IL-6 is the strongest independent predictor of 30-day mortality

As the central finding of our study, multivariate analysis including age, creatinine, lactate, CPI, mean dose of catecholamines, and IL-6 or PCT showed independent predictive values for age, creatinine, and IL-6, in which IL-6 reached the highest level of significance. Therefore, IL-6 might be a useful marker to identify very early CS patients who are at high risk of worse outcome. In contrast, the relevance of Nt-proBNP as an early prognostic marker must be challenged. PCT showed also a highly significant impact but primarily after the very early phase of AMI and CS.

Conclusions

The present study demonstrates that in patients with AMI and CS treated with immediate revascularization and IABP, the destination of IL-6 at admission reliably predicts 30-day mortality. For clinical practice, it is noticeable that a cut-off level of 307 pg/ml is associated with a very high specificity but moderate sensitivity. In contrast, Nt-proBNP seemed to be of lower relevance.
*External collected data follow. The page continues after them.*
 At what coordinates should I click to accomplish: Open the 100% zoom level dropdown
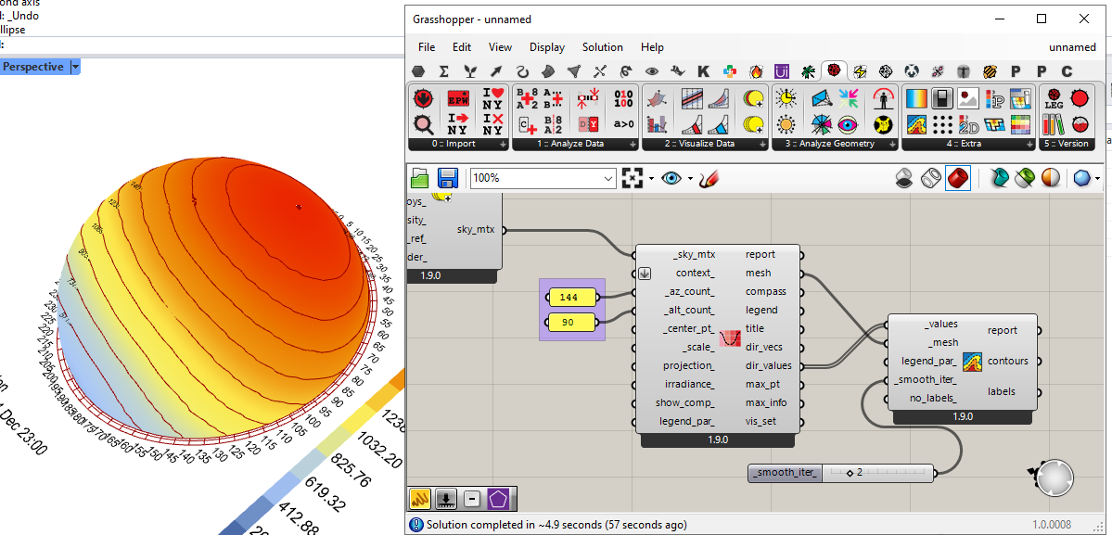pos(608,178)
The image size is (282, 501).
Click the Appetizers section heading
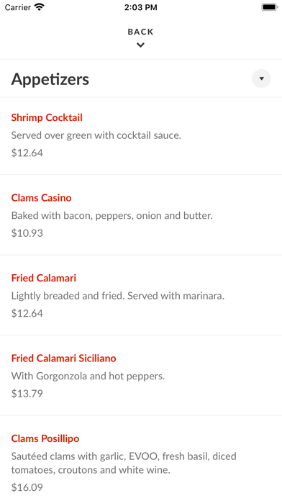50,79
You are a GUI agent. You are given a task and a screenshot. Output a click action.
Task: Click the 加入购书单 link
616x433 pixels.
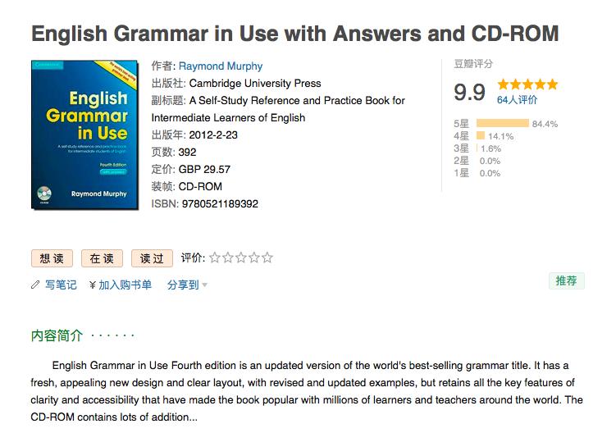pos(125,285)
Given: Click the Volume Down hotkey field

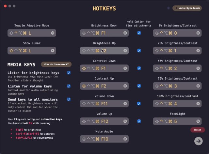Looking at the screenshot, I should [101, 103].
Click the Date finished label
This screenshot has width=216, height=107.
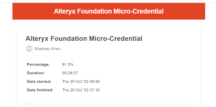pos(40,90)
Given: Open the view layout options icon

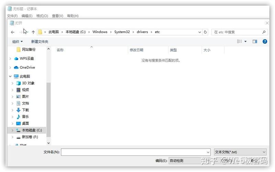Looking at the screenshot, I should point(240,41).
In conclusion, selective measurements of circulating inflammatory markers allow early prognostic estimation of patients with CS due to AMI. Potential therapeutic and prognostic interventions modulating the systemic inflammatory reaction have to be analyzed in further studies.

Key messages

  • Systemic inflammation is observed in many patients with cardiogenic shock due to myocardial infarction.

  • Interleukin-6 represents a reliable independent very early prognostic marker of 30-day mortality with high specificity.

  • Procalcitonin is a very reliable predictor of 30-day mortality 24 and 72 hours after admission, with high sensitivity and specificity.